§ CONSIGNES DE TRAVAIL
1 – Répondez aux questions suivantes à partir du texte fourni.
(a) Dans combien de temps le tribunal doit-il entamer ses activités ?
(b) Quel lieu les foules investiront-elles aujourd'hui ?
(c) Combien d'années se sont écoulées depuis l'attentat de Aïn Mreissé ?
2 – Relevez tous les noms de lieux mentionnés dans le texte fourni.
3 – Recopiez fidèlement le passage du texte fourni situé entre « Et pourtant il » et « de l'actualité politique. », ces deux segments inclus.

§ TEXTE FOURNI
════

Ils étaient nombreux à en rêver, sans parfois oser trop y croire. Non moins nombreux étaient ceux qui n'y ont jamais cru un seul instant, citant à ce propos toutes ces énigmes célèbres demeurées non résolues et encombrant les archives de l'histoire. Et puis il y avait inévitablement aussi tous ceux qui n'y ont vu, ou affecté de n'y voir, qu'un perfide instrument de pression politique visant leurs patrons locaux et leurs parrains étrangers.

Et pourtant il est là, prêt à entamer ses activités dans moins de trois semaines, avec le soutien massif de la communauté internationale. C'est sur place cependant que l'on peut avec le plus de netteté voir le Tribunal spécial pour le Liban prendre vie, hanter les esprits, guider l'action des uns et des autres : dominer en un mot, bien qu'en filigrane seulement parfois, l'essentiel de l'actualité politique.

Ainsi, ce n'est certes pas par simple et seule fidélité pour la ligne Hariri que les foules investiront une fois de plus aujourd'hui le centre-ville de Beyrouth, quatre ans après l'épouvantable attentat de Aïn Mreissé. C'est pour clamer leur conviction que la révolution du Cèdre n'est pas désormais qu'un souvenir, que les véritables miracles dus à ces centaines de milliers de Libanais anonymes, de sans-parti descendus dans la rue, n'ont pas été gaspillés en erreurs tactiques et autres contradictions politiciennes. C'est pour rappeler que le seul moyen d'interdire à l'avenir toute atteinte criminelle contre les hommes publics libanais ou les simples citoyens est de retrouver et de châtier les auteurs de tous les crimes passés.

════

§ MATÉRIEL FOURNI
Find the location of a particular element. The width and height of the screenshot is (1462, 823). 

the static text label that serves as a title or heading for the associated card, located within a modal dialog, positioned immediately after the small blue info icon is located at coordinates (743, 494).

════

§ RÉPONSES PAR CONSIGNE
1 –
(a) Dans moins de trois semaines.
(b) Le centre-ville de Beyrouth.
(c) Quatre ans.

2 – Liban, Beyrouth, Aïn Mreissé

3 –
Et pourtant il est là, prêt à entamer ses activités dans moins de trois semaines, avec le soutien massif de la communauté internationale. C'est sur place cependant que l'on peut avec le plus de netteté voir le Tribunal spécial pour le Liban prendre vie, hanter les esprits, guider l'action des uns et des autres : dominer en un mot, bien qu'en filigrane seulement parfois, l'essentiel de l'actualité politique.